By reason of the federal structure of the Federal Republic, the Treaty on Stability, Coordination and Governance in the Economic and Monetary Union differs in some respects from the brake on debt in the Basic Law, but these differences do not result in a substantially different legislative concept. The state as a whole, that is, the Federal and Länder governments and local authorities and all other public budgets, are subject to this. Sanctions by the bodies of the European Union may be directed solely to the Federal Government; there is no scope for a reach-through to Länder or local authorities. The road of debt reduction provided in the Basic Law is defined by Article 143d (1) of the Basic Law, while the Treaty on Stability, Coordination and Governance in the Economic and Monetary Union leaves it to be put into concrete terms by the European Commission. Admittedly, it is not certain that the European Commission will ultimately decide on an identical road of debt reduction to that provided in the Basic Law; however, the Commission has a duty to take account of country-specific risks and in this respect may orient itself towards the legal position of the Member State in question.

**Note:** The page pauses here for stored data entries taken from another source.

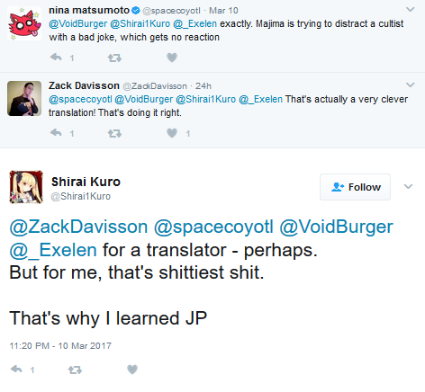Like Zack Davisson's tweet
Image resolution: width=425 pixels, height=392 pixels.
coord(172,133)
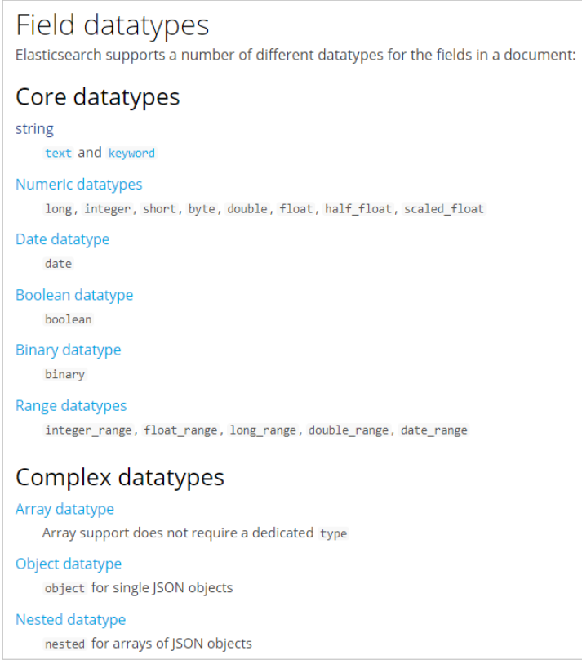Image resolution: width=582 pixels, height=660 pixels.
Task: Visit the Range datatypes link
Action: click(x=71, y=405)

The substantive provisions of the Treaty on Stability, Coordination and Governance in the Economic and Monetary Union scarcely add to the number of substantive commitments. The Member States assume the obligations of their own volition and are not compelled to participate, not even de facto. The Treaty arranges for the autonomous enforcement of voluntary contractual agreements and complies with already existing provisions of European Union law. It is true that Article 7 TSCG with its “reverse” rule on a qualified majority is an innovation, but this has no constitutional relevance for the budgetary sovereignty of the national parliaments; the agreement on a particular voting procedure does not modify the excessive deficit procedure in substance. Nor is there a transfer of substantive legislative competencies to other bodies with sovereign power. Article 8 TSCG merely grants the Court of Justice the competence with regard to compliance with Article 3 (2) TSCG to decide legal actions of the Contracting Parties and in the case of a violation to impose a penalty payment on a Contracting Party.
Admittedly, the Treaty on Stability, Coordination and Governance in the Economic and Monetary Union contains no express provision for termination or withdrawal, but this does not exclude the application of the general rules of termination of international law.